Short version: I've been iterating on a Chrome extension, and I'm seeing that the extension behaves differently on different machines and even different Chrome profiles on the same machine, when the extension was installed by those profiles at different points in time. Specifically, the difference in behavior is notable in relation to dynamicNetRequests not working consistently. It's leading me to believe that the browser is caching or otherwise using a stale version of the service worker script in the extension. I've tried clearing the profile's cache, uninstalling + reinstalling the extension, renaming the script, and restarting Chrome - none of those work. 

Has anybody else bumped into this issue? Is there a way to forcibly clear any old version of a service worker script from a profile?

=====

Longer version, in case there's specifically an interaction with declarativeNetRequests:

I've written a Chrome extension that watches for the user typing in a certain URL pattern and applies a declarativeNetRequest rule. Specifically, the extension detects if the user types in a go-link of the format "go/blah", and handles a redirect. Over time, I've shifted how the declarativeNetRequest is declared.

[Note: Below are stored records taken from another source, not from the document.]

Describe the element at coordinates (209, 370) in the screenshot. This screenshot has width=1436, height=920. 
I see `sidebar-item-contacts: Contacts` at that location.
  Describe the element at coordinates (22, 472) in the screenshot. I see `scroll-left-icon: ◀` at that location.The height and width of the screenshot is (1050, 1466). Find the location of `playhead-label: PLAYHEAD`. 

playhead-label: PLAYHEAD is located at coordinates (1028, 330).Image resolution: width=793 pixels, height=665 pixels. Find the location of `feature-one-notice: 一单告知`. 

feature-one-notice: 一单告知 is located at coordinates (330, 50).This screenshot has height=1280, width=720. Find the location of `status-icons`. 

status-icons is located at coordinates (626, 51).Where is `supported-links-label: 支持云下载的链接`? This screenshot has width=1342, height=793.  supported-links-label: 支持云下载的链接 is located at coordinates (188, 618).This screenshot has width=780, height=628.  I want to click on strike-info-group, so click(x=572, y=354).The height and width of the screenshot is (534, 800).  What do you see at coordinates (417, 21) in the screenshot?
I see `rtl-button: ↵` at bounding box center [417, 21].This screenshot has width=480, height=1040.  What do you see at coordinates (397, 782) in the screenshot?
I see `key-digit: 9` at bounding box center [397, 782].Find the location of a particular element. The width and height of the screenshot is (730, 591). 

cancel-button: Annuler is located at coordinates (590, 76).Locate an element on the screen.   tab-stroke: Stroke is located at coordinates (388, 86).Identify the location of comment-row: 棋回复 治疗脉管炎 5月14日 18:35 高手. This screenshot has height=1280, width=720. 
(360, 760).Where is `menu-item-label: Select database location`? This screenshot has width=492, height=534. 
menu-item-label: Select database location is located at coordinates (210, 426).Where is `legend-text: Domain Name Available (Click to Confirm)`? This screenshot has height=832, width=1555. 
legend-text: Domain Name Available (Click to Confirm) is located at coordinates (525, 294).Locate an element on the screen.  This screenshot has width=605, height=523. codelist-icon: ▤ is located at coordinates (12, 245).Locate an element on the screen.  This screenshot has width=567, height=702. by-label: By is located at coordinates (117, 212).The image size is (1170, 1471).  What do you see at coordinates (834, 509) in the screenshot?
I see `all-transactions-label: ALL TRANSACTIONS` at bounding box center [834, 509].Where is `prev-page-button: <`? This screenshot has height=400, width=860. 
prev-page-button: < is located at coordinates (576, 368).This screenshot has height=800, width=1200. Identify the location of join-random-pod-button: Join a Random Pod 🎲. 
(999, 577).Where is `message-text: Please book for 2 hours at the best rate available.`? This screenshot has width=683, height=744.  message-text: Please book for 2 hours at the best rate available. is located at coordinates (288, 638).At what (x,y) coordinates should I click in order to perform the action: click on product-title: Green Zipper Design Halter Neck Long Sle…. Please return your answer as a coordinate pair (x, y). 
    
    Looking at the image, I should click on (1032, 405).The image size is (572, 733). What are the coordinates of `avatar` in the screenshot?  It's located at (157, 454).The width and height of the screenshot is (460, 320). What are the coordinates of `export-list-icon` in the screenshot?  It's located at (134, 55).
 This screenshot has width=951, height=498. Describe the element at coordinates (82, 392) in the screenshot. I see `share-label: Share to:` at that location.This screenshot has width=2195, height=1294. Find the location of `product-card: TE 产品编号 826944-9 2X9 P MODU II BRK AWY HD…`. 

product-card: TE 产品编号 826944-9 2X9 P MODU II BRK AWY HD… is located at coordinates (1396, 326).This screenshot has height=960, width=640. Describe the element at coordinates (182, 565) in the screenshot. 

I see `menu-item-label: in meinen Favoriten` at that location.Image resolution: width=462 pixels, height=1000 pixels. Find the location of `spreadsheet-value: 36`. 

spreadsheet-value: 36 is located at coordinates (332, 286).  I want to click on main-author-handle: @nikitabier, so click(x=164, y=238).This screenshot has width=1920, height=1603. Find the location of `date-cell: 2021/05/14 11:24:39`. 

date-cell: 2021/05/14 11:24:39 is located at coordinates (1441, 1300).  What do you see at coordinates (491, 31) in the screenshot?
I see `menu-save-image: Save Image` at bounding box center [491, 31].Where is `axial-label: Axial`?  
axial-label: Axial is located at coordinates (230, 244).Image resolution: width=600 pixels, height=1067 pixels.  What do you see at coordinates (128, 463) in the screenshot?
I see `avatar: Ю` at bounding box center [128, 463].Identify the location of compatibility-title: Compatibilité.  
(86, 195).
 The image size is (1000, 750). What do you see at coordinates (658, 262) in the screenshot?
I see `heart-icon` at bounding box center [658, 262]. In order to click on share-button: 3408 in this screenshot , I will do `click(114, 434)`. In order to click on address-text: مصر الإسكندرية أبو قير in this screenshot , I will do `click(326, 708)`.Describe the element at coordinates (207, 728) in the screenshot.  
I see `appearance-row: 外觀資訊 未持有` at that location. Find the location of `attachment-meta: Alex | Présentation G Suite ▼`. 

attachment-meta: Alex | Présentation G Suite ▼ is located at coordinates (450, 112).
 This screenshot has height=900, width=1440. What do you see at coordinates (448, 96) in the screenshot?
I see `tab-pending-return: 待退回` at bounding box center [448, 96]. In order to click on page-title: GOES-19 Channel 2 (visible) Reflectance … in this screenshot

The simplest version of the rule I want that should work is a static rule, declared here in manifest.json:
```
"declarative_net_request": {
        "rule_resources": [
            {
                "id": "ruleset_1",
                "enabled": true,
                "path": "rules.json"
            }
        ]
    },
```

And rules.json has:
```
[
    {
        "id": 1,
        "priority": 1,
        "action": {
            "type": "redirect",
            "redirect": {
                "regexSubstitution": "https://thisismydomain.com/go/\\1"
            }
        },
        "condition": {
            "regexFilter": "^https?://go/(.*)",
            "resourceTypes": ["main_frame"]
        }
    }
]
```

At one point, I also tried using a dynamic rule. I have a background service worker script declared in manifest.json, and that script did something like:
```
const RULES = [{
        id: 1,
        priority: 2,
        action: {
            type: 'redirect',
            redirect: {
                regexSubstitution: "https://thisismydomain.com/go/\\1"
            },
        },
        condition: {
            regexFilter: '^https?:\/\/.+google.com\/[^q]*q\=go%2F([^&]*)&.*',
            resourceTypes: ['main_frame', 'sub_frame'],
        },
    },
    {
        id: 2,
        priority: 1,
        action: {
            type: 'redirect',
            redirect: {
                regexSubstitution: "https://thisismydomain.com/go/\\1"
            },
        },
        condition: {
            regexFilter: "^https?://go/(.*)",
            resourceTypes: ['main_frame', 'sub_frame'],
        },
    }
];
chrome.declarativeNetRequest.updateDynamicRules({
  removeRuleIds: RULES.map(r => r.id),
  addRules: RULES,
});
```

In past versions of this extension, I had just the static rule, then just the dynamic rules, and now both static and dynamic (as I'm trying to debug the situation). As mentioned in the "short version" above, this extension installed on different Chrome profiles / different machines acts inconsistently - some machines are stuck with the behavior from older versions - even when chrome://extensions shows that it's the same published version of the extension that is in use.